Développement d’une activité de service

Récupérés auprès des hôpitaux et cliniques, ces restes de peau issus d’opérations de chirurgie esthétique sont conditionnés et transformés en kits prêts à l’emploi. Véritable alternative aux tests sur les animaux, ce procédé révolutionnaire ne se veut pas seulement éthique, il est aussi plus efficient affirme Frédérick Roques, directeur financier de Genoskin :

Nous avons mis au point une technologie innovante qui permet de maintenir les tissus vivants en vie et surtout fonctionnels pendant plus d’une semaine. Contrairement à une peau de synthèse qui est neutre, cette peau conserve tout le passé immunologique et les caractéristiques du patient. Cela permet à nos clients d’obtenir des données plus précises et donc plus pertinentes. »

Installée au sein du Centre Pierre Potier, sur le site de l’Oncopole, la spin-off de l’université Paul Sabatier et du CNRS a déjà investi plus de 12 M€ pour accélérer son développement et rester compétitive. Elle commercialise désormais sur Internet six modèles de peau, variations de leur premier modèle NativeSkin. Parmi eux : l’HypoSkin, qui offre actuellement l’alternative la plus proche à l’injection directe d’un composé sous la couche cutanée et FlowSkin, un modèle de peau humaine perfusée ex-vivo.

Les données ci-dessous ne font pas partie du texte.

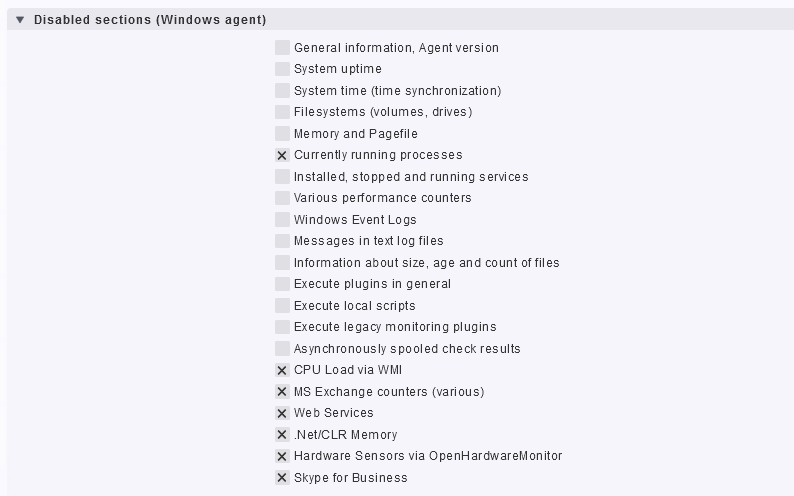Click the Web Services label text

click(333, 413)
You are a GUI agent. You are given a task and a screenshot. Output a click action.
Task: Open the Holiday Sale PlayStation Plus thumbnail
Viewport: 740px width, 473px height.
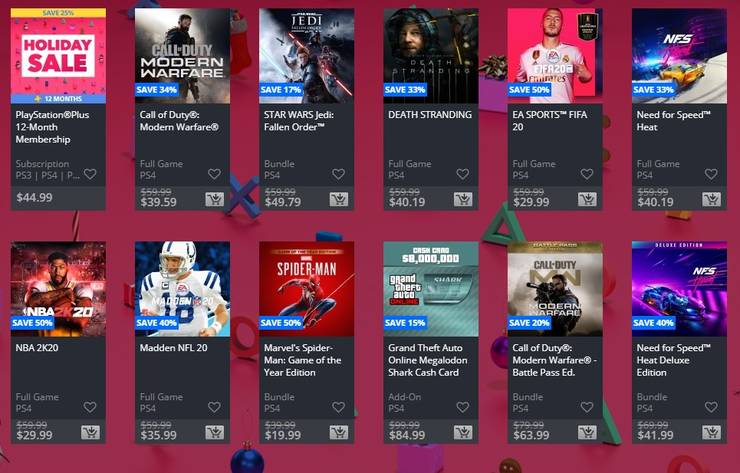[58, 56]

Désireuse d’étendre ses domaines d’activités et de profiter d’un marché plus vaste, l’entreprise toulousaine a amorcé il y a quelques années un virage stratégique. Au départ exclusivement portés sur la vente de ces modules de peau, « nous avons commencé à réaliser des tests ainsi que des études en interne, au sein de notre laboratoire, pour sécuriser le développement de médicaments pour l’industrie pharmaceutique et biotechnologique, indique Frédérick Roques. Aujourd’hui, cette partie de sous-traitance représente 70% de notre chiffre d’affaires, contre 30% pour l’activité de négoce. »

Implantation réussie aux États-Unis

Photo des kits contenant des biopsies de peau humaine
Les kits contiennent des biopsies de peau humaine, produits à partir de dons d’échantillons de peau issus de chirurgie plastique, et restant fonctionnelle et vivante grâce à l’utilisation d’une matrice biologique nourricière. (©Genoskin)

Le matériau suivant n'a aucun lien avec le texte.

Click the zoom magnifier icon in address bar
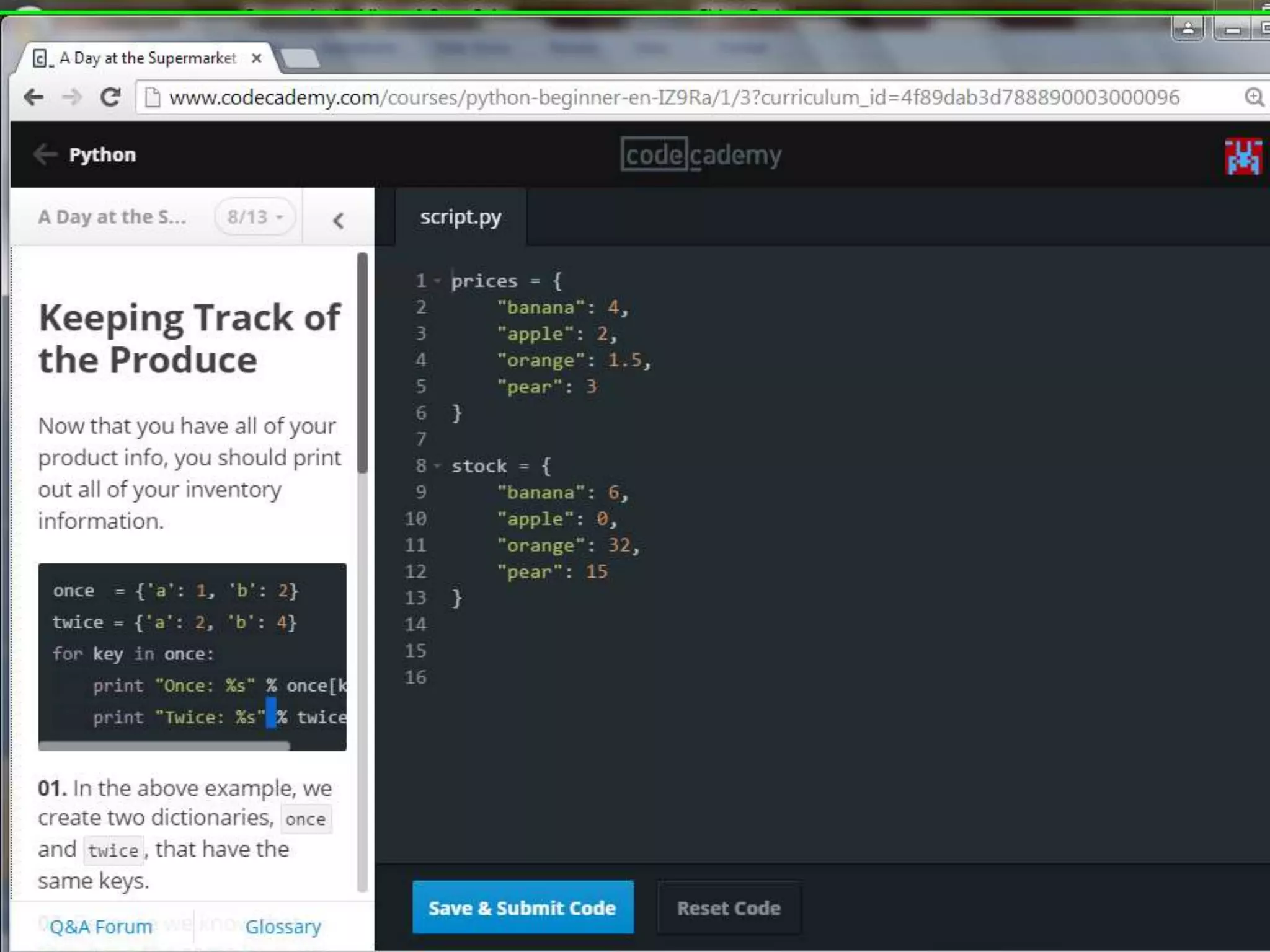 click(1253, 97)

Bien qu’attachée à Toulouse – où elle conserve son siège social et son centre d’excellence de R&D – Genoskin a ouvert en 2018 une entité à Salem, près de Boston, dans le Massachusetts. Objectif pour Pascal Descargues, qui s’est installé là-bas avec sa famille : réussir à pénétrer durablement le marché pharmaceutique américain. Pari gagnant.

En pleine croissance, le laboratoire compte aujourd’hui 16 salariés et annonce vouloir recruter quatre nouveaux collaborateurs en 2024 pour renforcer son activité commerciale. « Cette implantation dans la Mecque de la biotechnologie nous a permis de nous libérer de certaines contraintes logistiques, notamment douanières. Nos modules ayant entre sept et dix jours de vie, le timing est un enjeu crucial », détaille Frédérick Roques, qui rappelle que la société a toujours réalisé la majeure partie de son activité à l’étranger (80%), pour l’essentiel aux États-Unis et en Europe, la faute à un marché hexagonal moins dynamique (5%).

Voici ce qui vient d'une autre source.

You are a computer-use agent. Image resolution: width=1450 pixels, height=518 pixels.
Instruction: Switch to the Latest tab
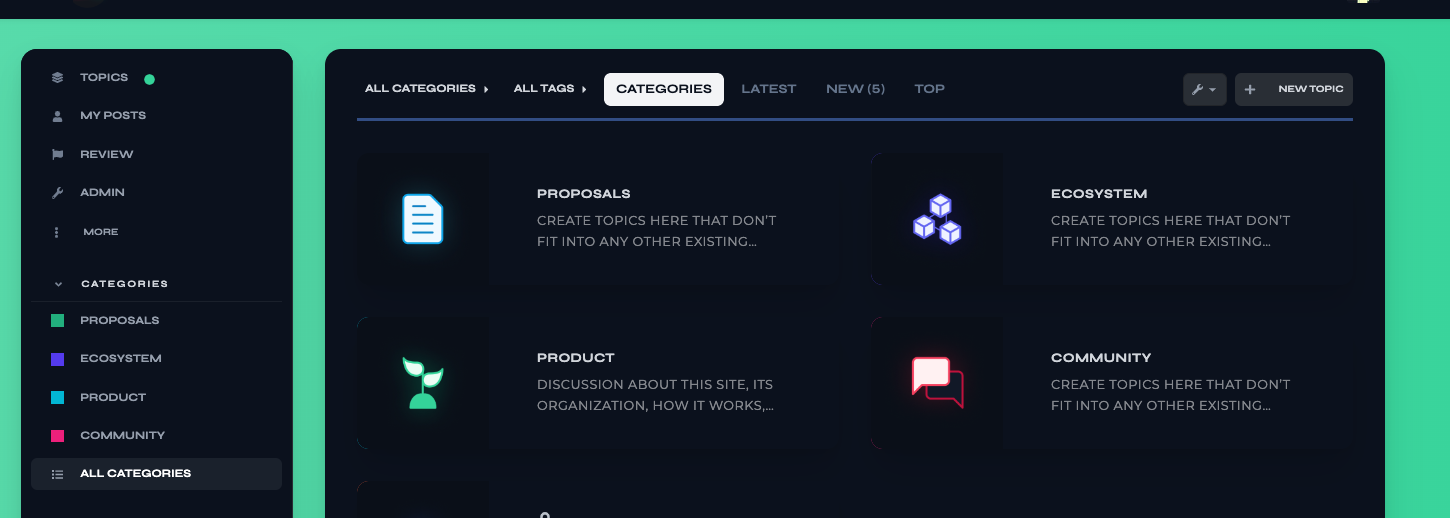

Fort aujourd’hui de savoir-faire uniques et d’une quarantaine de salariés (majoritairement des chercheurs) répartie entre ses deux sites, Genoskin a généré un chiffre d’affaires de 5,8 M€ en 2023, contre 4,2 M€ en 2021.

« Suite à l’annonce de l’Agence de régulation et de contrôle américaine (FDA) de supprimer l’obligation de recourir à l’expérimentation sur les animaux dans le cadre du développement de produits pharmaceutiques, nous prévoyons une montée en charge significative de notre activité, annonce le directeur financier de la medtech toulousaine. Cette montée en puissance s’accompagne d’une stratégie marketing renforcée et adaptée pour développer notre portefeuille clients. » Objectif ? Atteindre les 7 M€ de CA en 2024.